## How to complete this task
Which lines below contain "each"? Pull them out.

## Records for this exercise

=== Section Start ===

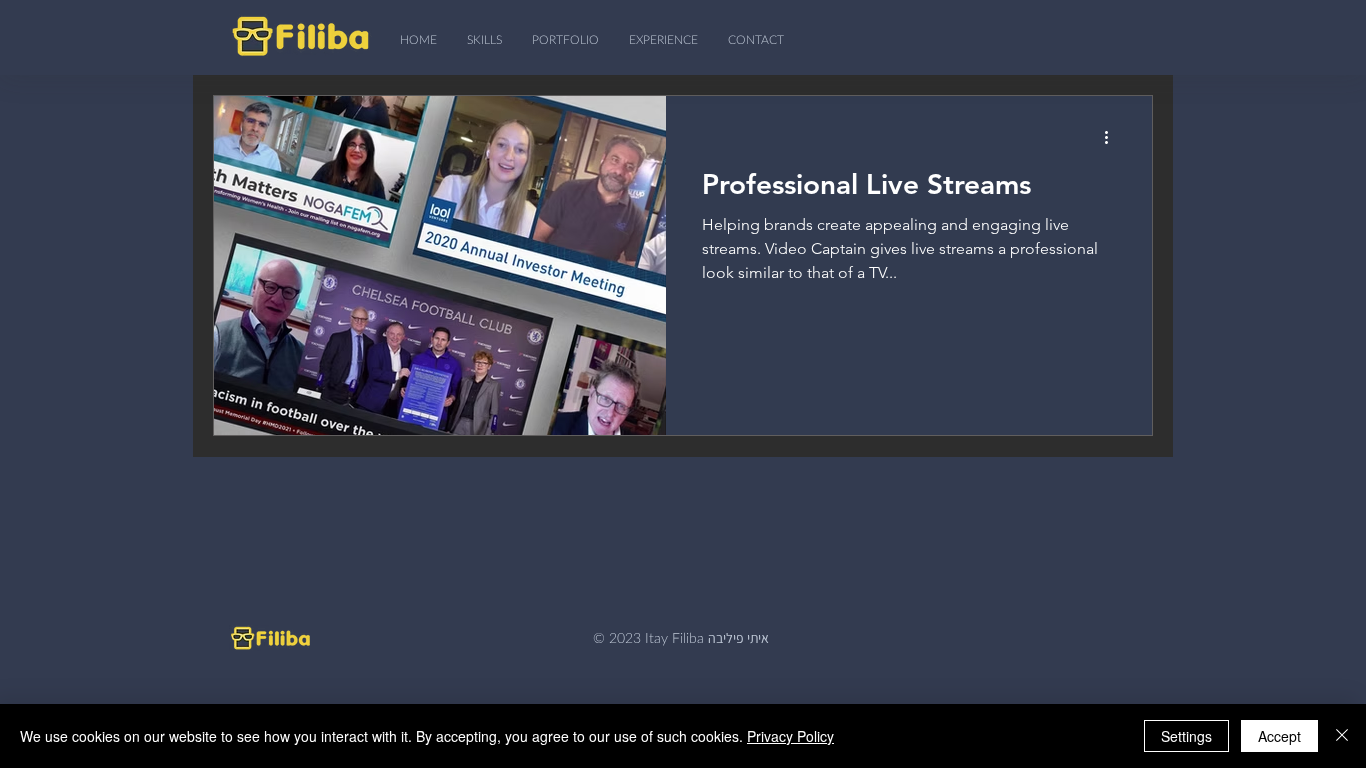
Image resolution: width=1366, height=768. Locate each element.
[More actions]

=== Section End ===
=== Section Start ===

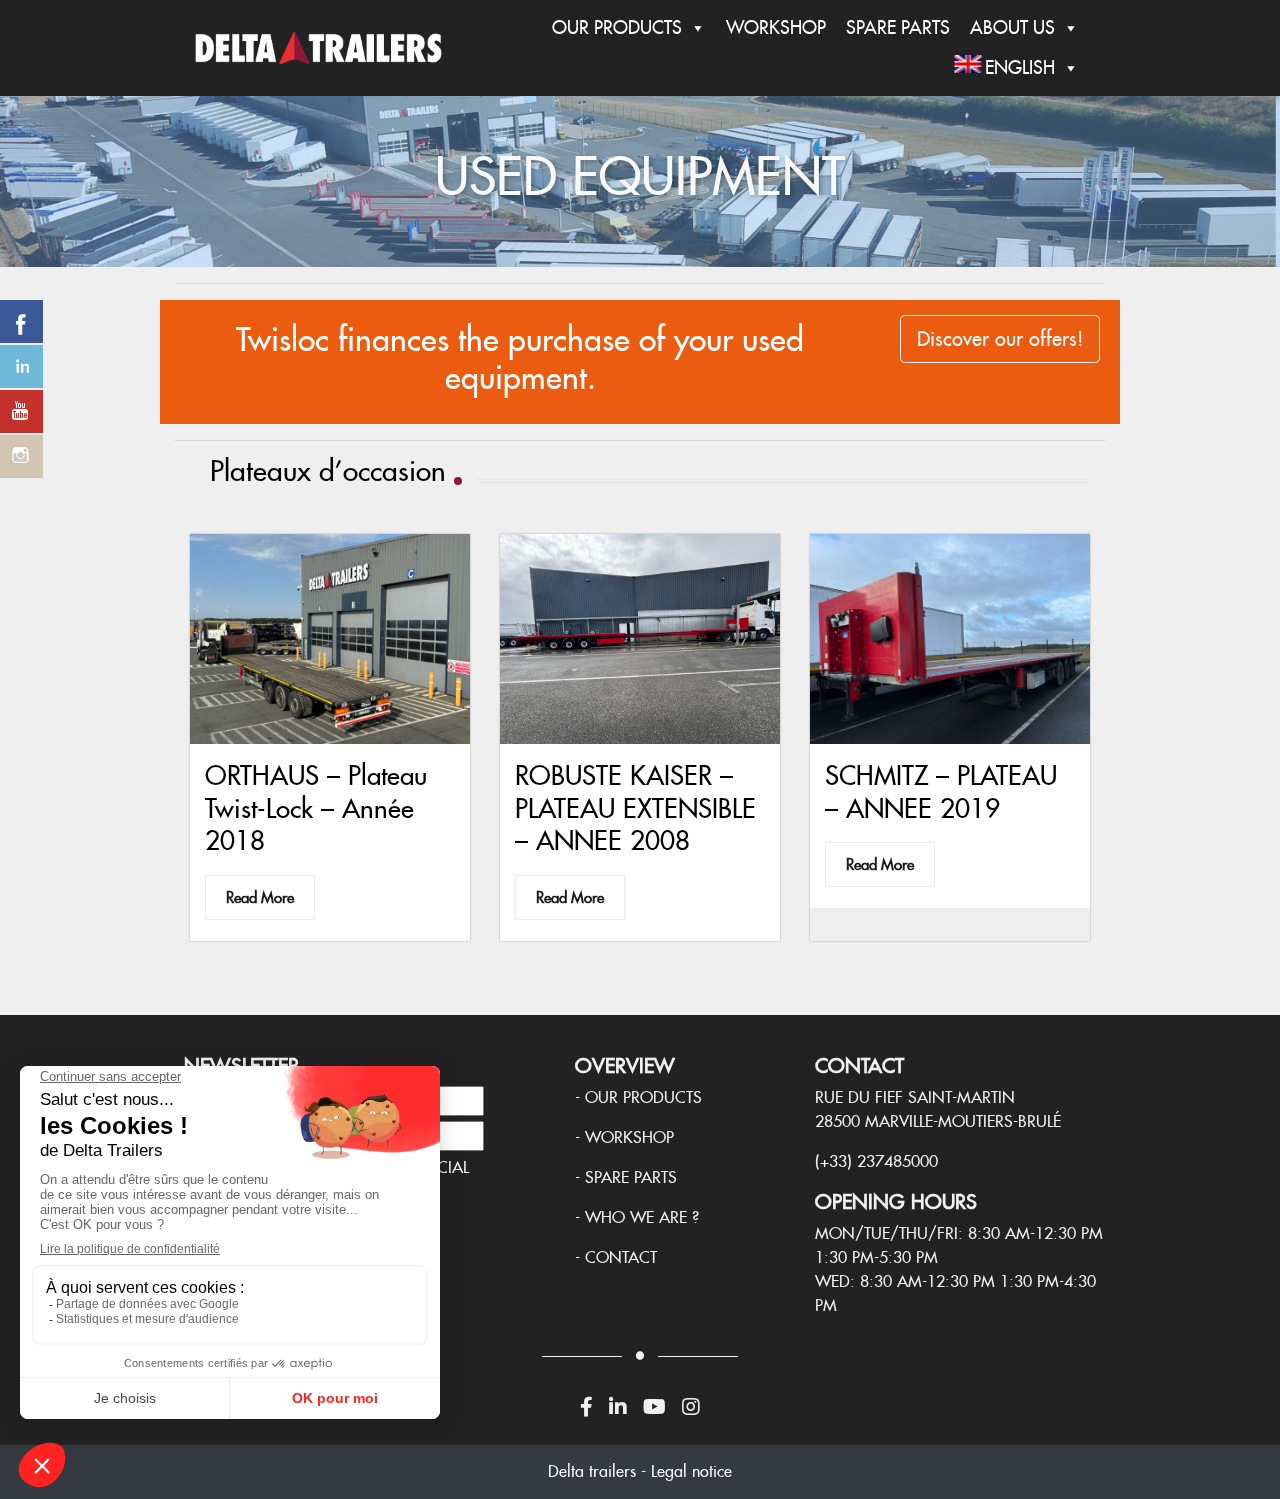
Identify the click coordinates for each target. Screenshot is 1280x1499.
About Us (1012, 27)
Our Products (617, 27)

=== Section End ===

## Solution
Image resolution: width=1366, height=768. Locate each element.
Identify the click coordinates for each target. Screenshot is 1280x1499.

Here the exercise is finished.